The finding also points to the possibility of treating infectious diseases with approaches other than antibiotics, such as nutritional intervention. “Finding alternatives to antibiotics is very important, as these drugs have already encouraged the evolution of antibiotic-resistant strains,” says Ayres. In the United States alone, two million people are infected each year with antibiotic-resistant bacteria and at least 23,000 people die each year as a direct result of these infections, according to the US Centers for Disease Control.
Home management for eating of sick people
It is clear that medicine and specialists offer solutions to these problems; However, it is true that difficulties can arise in the house when it comes time to restrict the food. Of course, the most important thing is that you as a mother follow the indications of the specialists.
When your child is a baby, following the diet is not so difficult because he has not tried certain foods, he does not ask for them because he does not know them and it is easier to create eating habits. What happens is that at that time of the child’s life, as they are being introduced certain foods, it is not known for sure what can cause problems and what not. It could be said that it is a discovery.
When your child eats everything, it is also easy to manage the diet at home, because all food is prepared there and not offered to those who can not eat. And if it is diarrhea or temporary illness is easier, because it is temporary and just explain to your child that in a few days your diet will return to normal. If you explain that some food can make him sick, he will understand. Nobody likes to feel bad.
Now if the situation demands something more difficult like handling problems with sugar or wheat, for example, it is fundamental to explain to your child that he can not eat certain foods. It is to make you responsible from very small of your food.
There are some tricks to help you; For example, if your child can not eat candy and goes to a children’s party, bring his own piece of diabetic cake, making sure he can eat it at the same time as the other children and so do not feel excluded. The same can be done with other foods and circumstances.
Keep in mind that during childhood, eating habits are created and if your child grows up knowing their restrictions, they will get used to them very soon and will have no difficulties.

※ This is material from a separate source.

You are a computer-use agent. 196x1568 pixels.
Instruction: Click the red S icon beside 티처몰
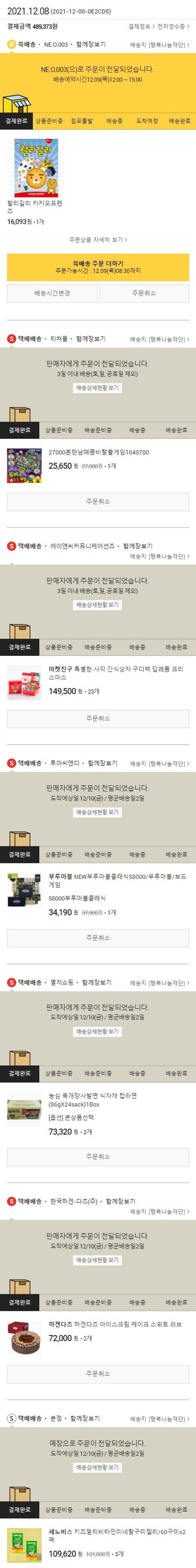(x=11, y=338)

It is important that when there are permanent or temporary restrictions notify the kindergarten or school and explain the consequences that could bring to the child the consumption of prohibited foods. You should also inform the grandparents, uncles and relatives that at some point they may be responsible for feeding the child.

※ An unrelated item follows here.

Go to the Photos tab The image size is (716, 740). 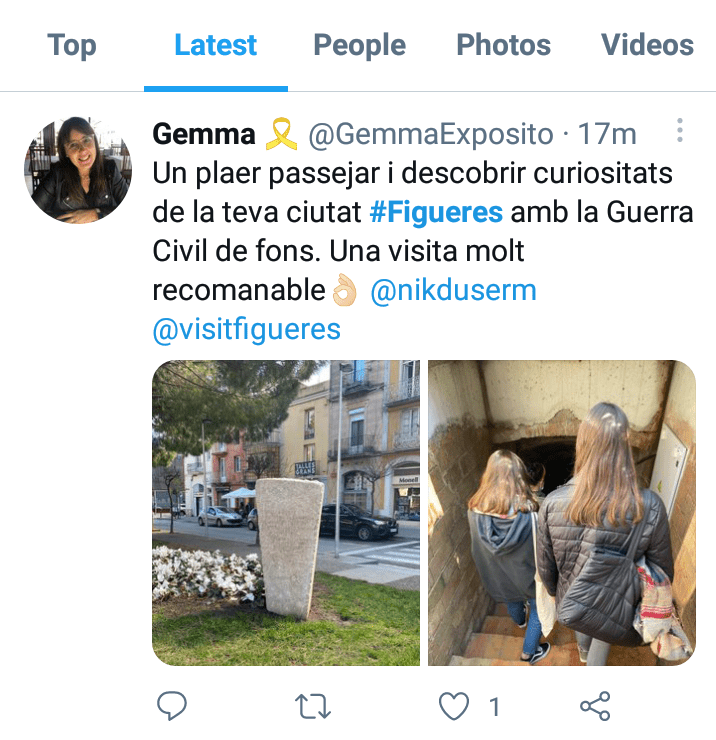pos(504,45)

Always explain to your child that this happens to many children and that he is responsible for his own health. Do not make this a family problem, or turn it into tragedy or drama, so that the child grows up with the notion that this will not affect his daily life.
In some cases, pediatricians ask the whole family to take care of the child’s diet or, at least, not to make available to the child food that can not be consumed. Or, with all the alternatives that exist today, it can be very good to buy the child food substitutes that can be consumed at the same time as other members of the family, such as sugar-free or gluten-free products.